The romance is accentuated in the end-of-season production The Philadelphia Story. It's a familiar tale that's been filmed a couple of times (faithfully with Kate Hepburn, Jimmy Stewart, and Cary Grant; musically as High Society with Grace Kelly, Bing Crosby, and Frank Sinatra). So the Playhouse is pushing a gentle, unassuming play with no big surprises in store for their intended audiences, and barring some slow-paced scenes, director Enright delivers.

The play's heroine ain't very nice. She's Tracy Lord (Emily Wilhoit), variously described as a goddess, a spinster, and a prig (by her father, no less). She's the ruler of a high-class 1930s world where privileged families are American idols, equivalent with royalty. Arrogance and selfishness filled the silver spoon she was born with, and she's already messed up one marriage as a result, driving her first husband to alcoholism.
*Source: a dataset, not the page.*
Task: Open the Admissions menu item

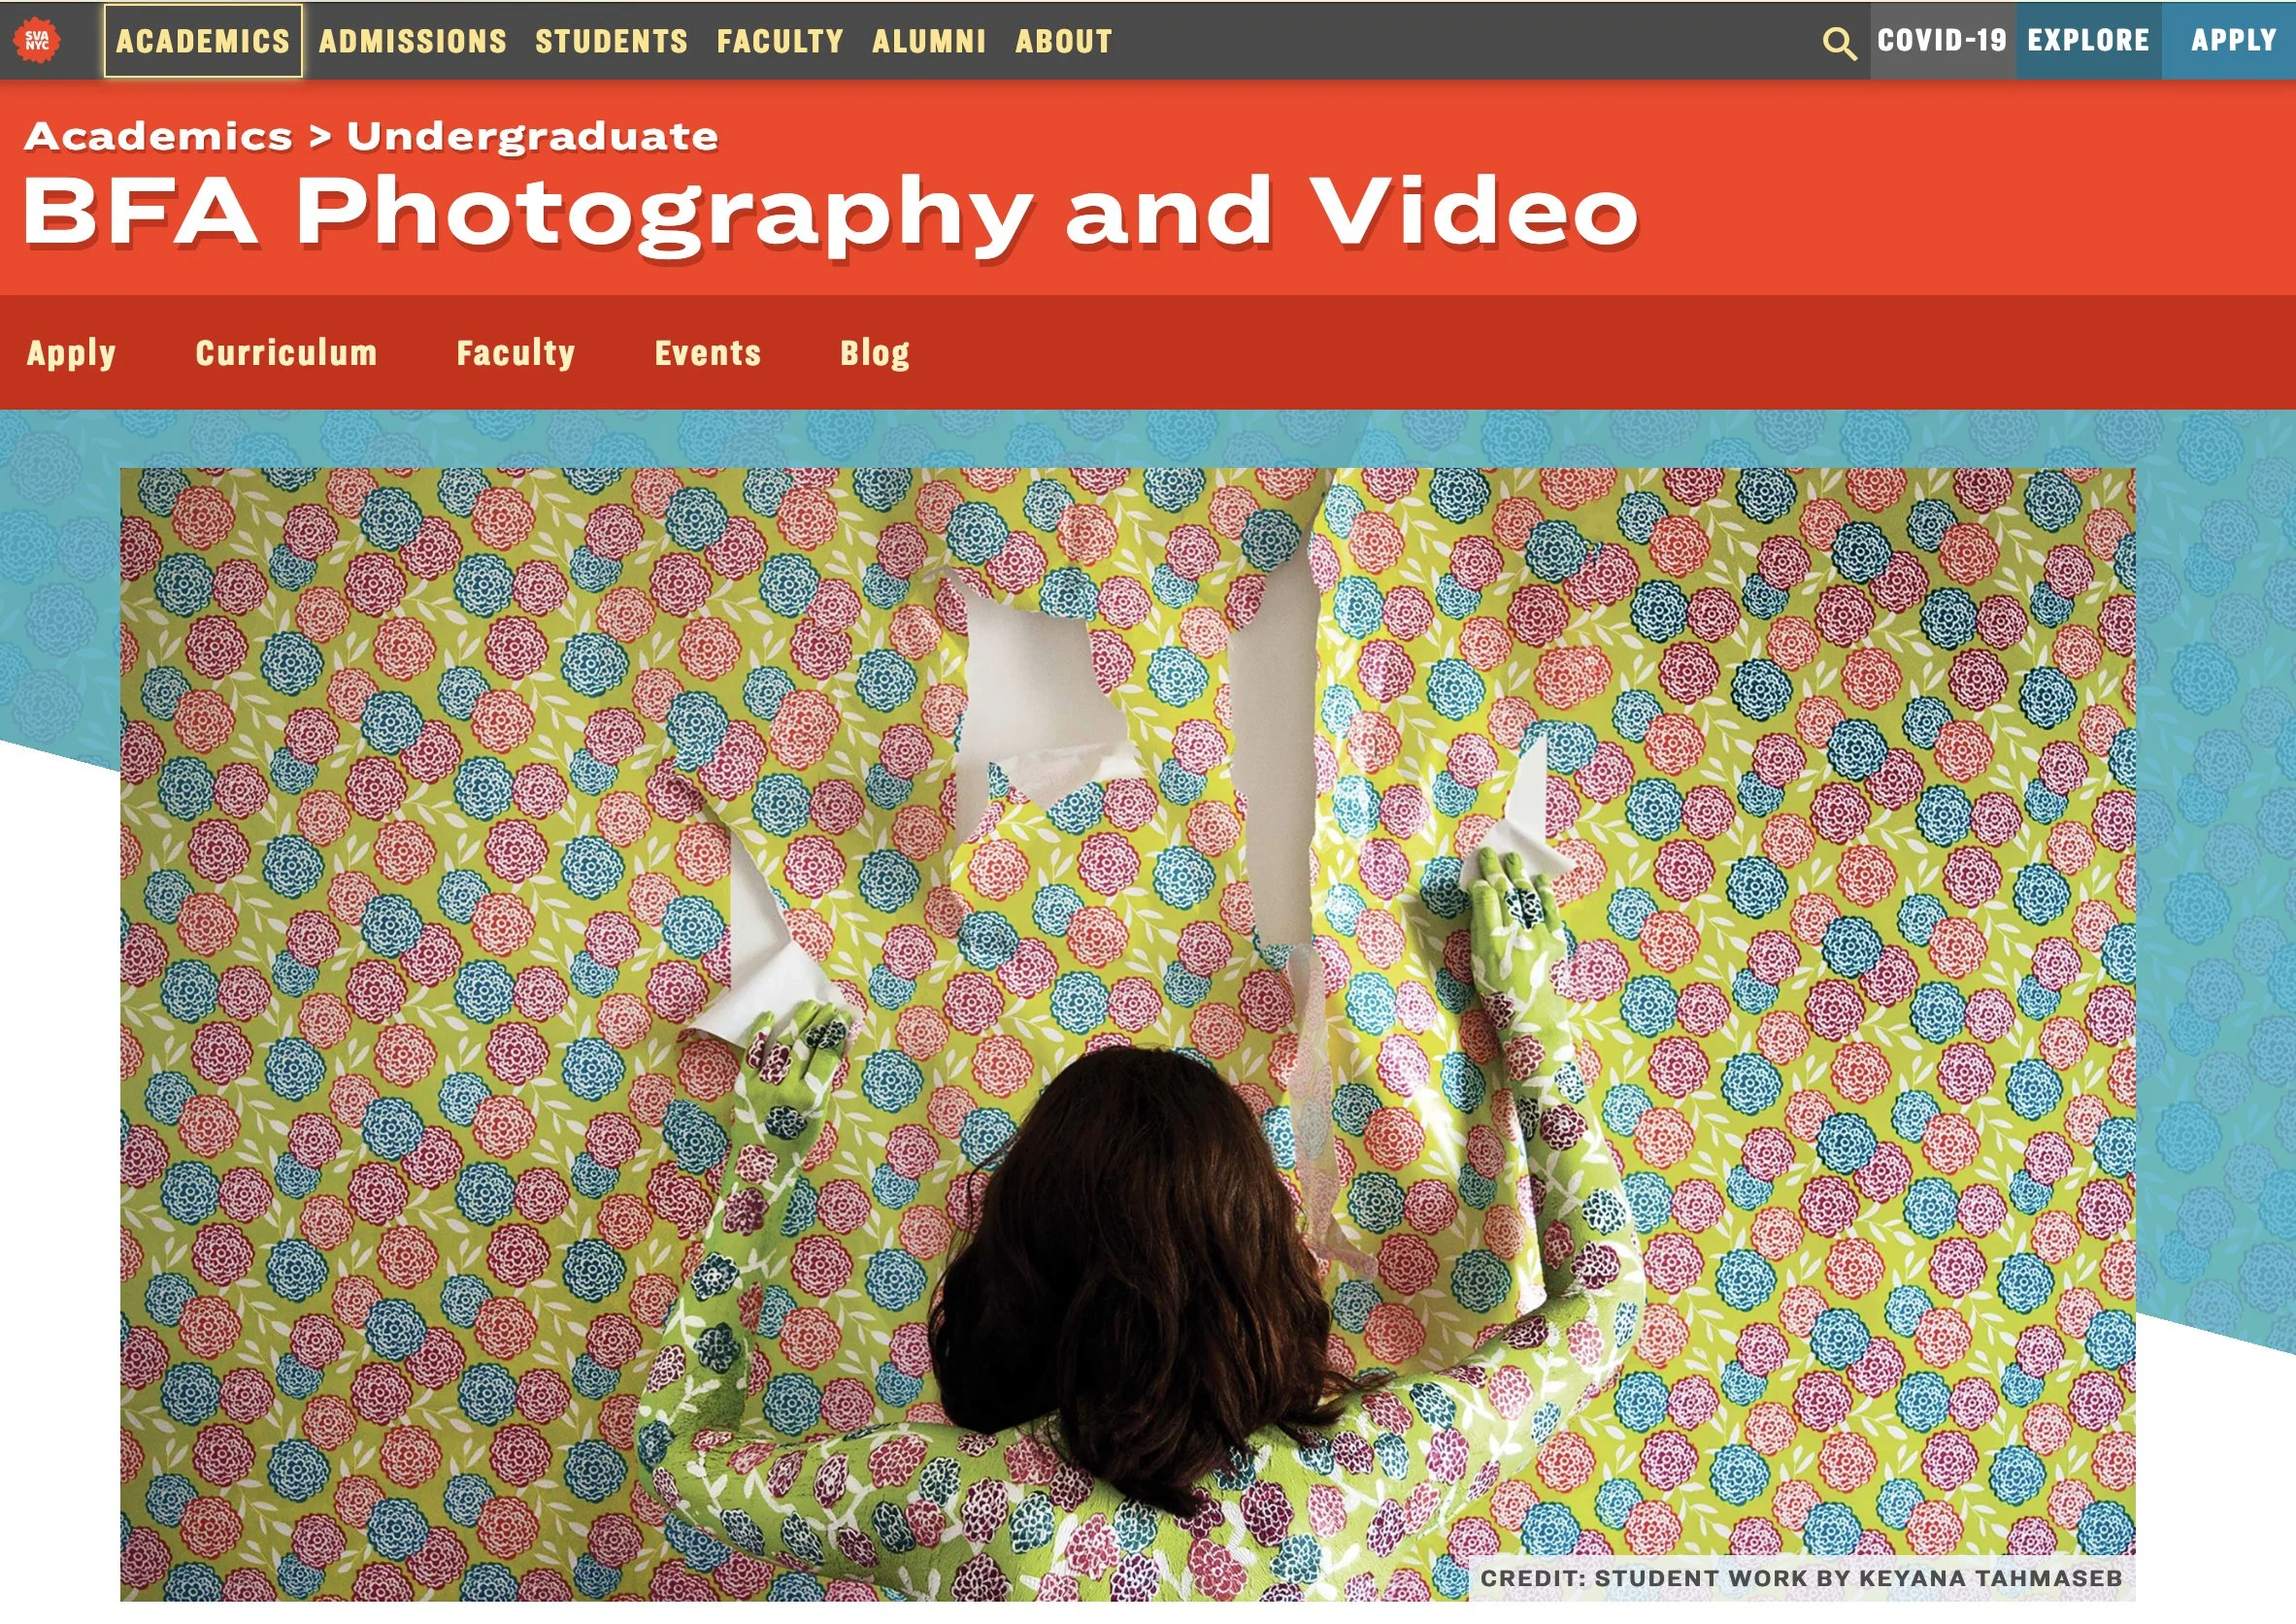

The rest of the Lords are introduced as they prepare for Tracy's second wedding: Dinah is her precocious younger sister, Sandy (Ryan Ahlert) is her cheerful brother. Mother Margaret (Susie Hallat) tries to keep the family in line but isn't strict enough; Seth (Steve Fordham) is the thoughtful father. Comic relief comes courtesy of the butt-pinching Uncle Willie (E. Karl Bunch).

The family welcomes Tracy's new fiancée, George (Kevin Curler), into their bosom with few complaints. But the meddlesome Dinah invites Tracy's ex, C.K. Dexter Haven to the wedding, and two snooping journalists provide further opportunities for farce.

Emily Wilhoit waits for the end of the play to fully defrost her Ice Queen character. By the time she gets drunk and flirty with reporter Mike Connor (smoothly played by Brian Smith), the audience is desperately seeking a reason to like her. Otherwise, it's hard to care for such an unappealing bitch. Dexter Haven's a different kettle of fish, brought to sparkling life by Dave Reinwald. Aside from the occasional hard-to-hear naturalistic mumble, Reinwald holds the audience's interest throughout, conveying the love his character feels for Tracy with a few concise expressions. He builds an emotional core for the show, giving patrons someone to root for.

Katherine Long makes a confident Dinah, bouncing around the stage in ballet shoes or perching on a chair arm, spreading delicious gossip. Even when she's wearing a stripy blue shirt that matches the wallpaper behind her, she doesn't fade into the background. As Liz, the photojournalist with a "cunning little camera," Carole Moore creates some effectively subtle moments, reacting to the events around her. The other actors effectively make up a farcical ensemble, clad in snazzy '30s costumes, squeezing past each other on a compact set and delivering their lines with grins and gusto.

There's nothing wrong with emphasizing the humorous side of The Philadelphia Story, and there are a smattering of serious moments to make this seem like a couple of hours well spent. If anything, the comedy demands a screwball pace that it doesn't reach until the second act. With tighter timing and a few more performances as richly understated as Reinwald's and Moore's, this could be a greatproduction.